» Problem statement:
Skip the pictures and retype exactly the lines from the one holding "You are a GUI" through the end of the entries.

------------------------------

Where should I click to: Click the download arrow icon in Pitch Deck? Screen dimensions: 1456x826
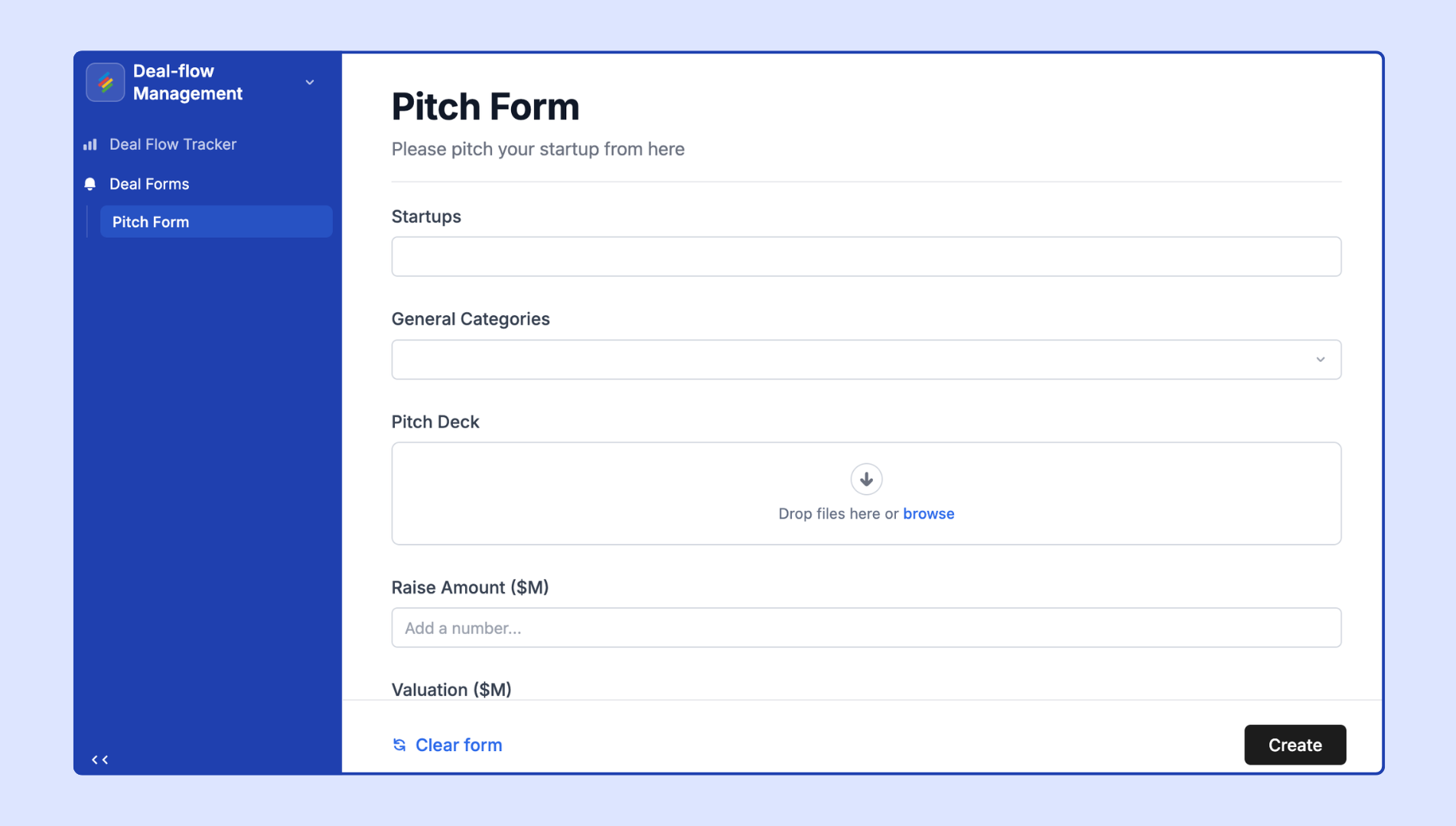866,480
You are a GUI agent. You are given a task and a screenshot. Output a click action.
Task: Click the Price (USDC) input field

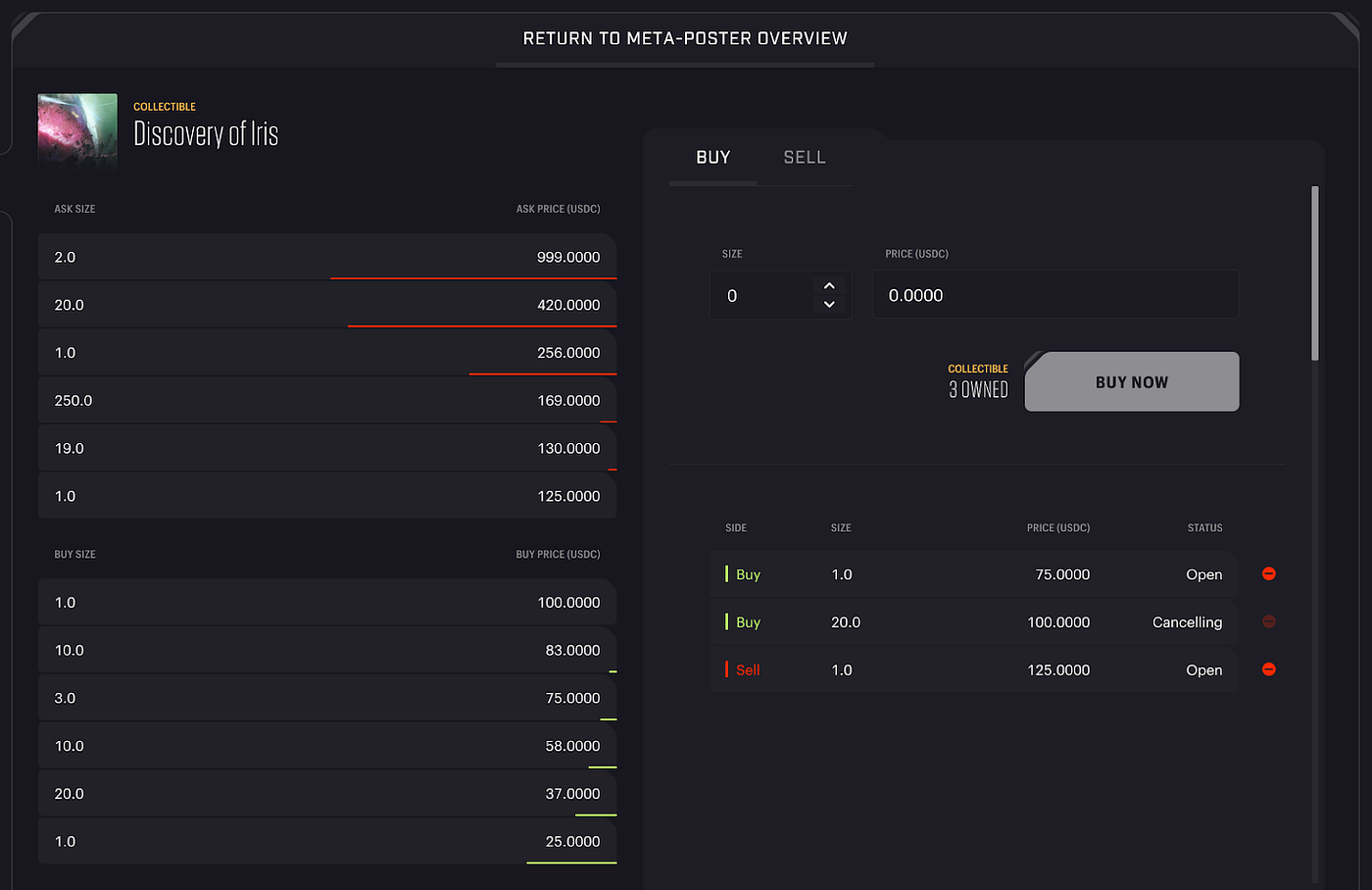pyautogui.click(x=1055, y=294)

------------------------------

» Your response:
You are a GUI agent. You are given a task and a screenshot. Output a click action.
Task: Click the Price (USDC) input field

pyautogui.click(x=1055, y=294)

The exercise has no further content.